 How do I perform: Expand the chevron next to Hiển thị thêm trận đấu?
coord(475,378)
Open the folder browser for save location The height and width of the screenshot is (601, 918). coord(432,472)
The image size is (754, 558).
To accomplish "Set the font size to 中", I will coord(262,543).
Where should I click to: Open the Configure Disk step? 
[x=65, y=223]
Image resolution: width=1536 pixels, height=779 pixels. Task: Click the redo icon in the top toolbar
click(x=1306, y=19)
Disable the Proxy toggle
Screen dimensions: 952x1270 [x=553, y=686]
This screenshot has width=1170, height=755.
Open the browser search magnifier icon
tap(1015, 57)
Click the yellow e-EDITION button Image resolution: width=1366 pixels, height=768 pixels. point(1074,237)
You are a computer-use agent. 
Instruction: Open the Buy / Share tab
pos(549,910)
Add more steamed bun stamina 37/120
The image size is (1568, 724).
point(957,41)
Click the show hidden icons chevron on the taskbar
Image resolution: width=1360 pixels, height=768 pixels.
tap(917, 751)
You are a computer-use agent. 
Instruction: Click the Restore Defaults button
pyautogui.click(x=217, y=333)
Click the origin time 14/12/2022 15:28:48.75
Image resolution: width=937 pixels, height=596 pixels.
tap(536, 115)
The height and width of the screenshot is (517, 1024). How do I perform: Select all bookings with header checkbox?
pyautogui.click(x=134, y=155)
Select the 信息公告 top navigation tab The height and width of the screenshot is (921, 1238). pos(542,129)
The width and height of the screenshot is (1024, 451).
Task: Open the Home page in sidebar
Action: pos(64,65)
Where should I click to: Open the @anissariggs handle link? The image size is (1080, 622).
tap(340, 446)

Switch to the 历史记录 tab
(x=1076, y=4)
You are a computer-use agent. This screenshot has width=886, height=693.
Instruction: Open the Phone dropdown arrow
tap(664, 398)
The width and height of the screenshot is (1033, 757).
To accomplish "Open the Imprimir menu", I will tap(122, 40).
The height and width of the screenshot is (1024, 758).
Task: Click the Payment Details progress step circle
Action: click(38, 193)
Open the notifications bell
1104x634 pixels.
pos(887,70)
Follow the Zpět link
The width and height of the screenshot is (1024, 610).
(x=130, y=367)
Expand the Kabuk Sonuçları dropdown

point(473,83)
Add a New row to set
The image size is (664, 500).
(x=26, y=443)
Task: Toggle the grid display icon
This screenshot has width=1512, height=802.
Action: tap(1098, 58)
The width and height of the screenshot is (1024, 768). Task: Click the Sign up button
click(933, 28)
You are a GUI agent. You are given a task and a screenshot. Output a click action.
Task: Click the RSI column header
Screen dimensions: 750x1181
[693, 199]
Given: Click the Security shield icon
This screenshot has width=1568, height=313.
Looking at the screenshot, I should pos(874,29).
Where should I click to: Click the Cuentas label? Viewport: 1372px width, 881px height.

####################

The line containing "The width and height of the screenshot is (1033, 757)." and all lines after it, through the end of the entries above, are to be returned exactly and alone.

The width and height of the screenshot is (1033, 757).
To accomplish "Open the Imprimir menu", I will tap(122, 40).
The height and width of the screenshot is (1024, 758).
Task: Click the Payment Details progress step circle
Action: click(38, 193)
Open the notifications bell
1104x634 pixels.
pos(887,70)
Follow the Zpět link
The width and height of the screenshot is (1024, 610).
(x=130, y=367)
Expand the Kabuk Sonuçları dropdown

point(473,83)
Add a New row to set
The image size is (664, 500).
(x=26, y=443)
Task: Toggle the grid display icon
This screenshot has width=1512, height=802.
Action: tap(1098, 58)
The width and height of the screenshot is (1024, 768). Task: Click the Sign up button
click(933, 28)
You are a GUI agent. You are given a task and a screenshot. Output a click action.
Task: Click the RSI column header
Screen dimensions: 750x1181
[693, 199]
Given: Click the Security shield icon
This screenshot has width=1568, height=313.
Looking at the screenshot, I should pos(874,29).
Where should I click to: Click the Cuentas label? Viewport: 1372px width, 881px height.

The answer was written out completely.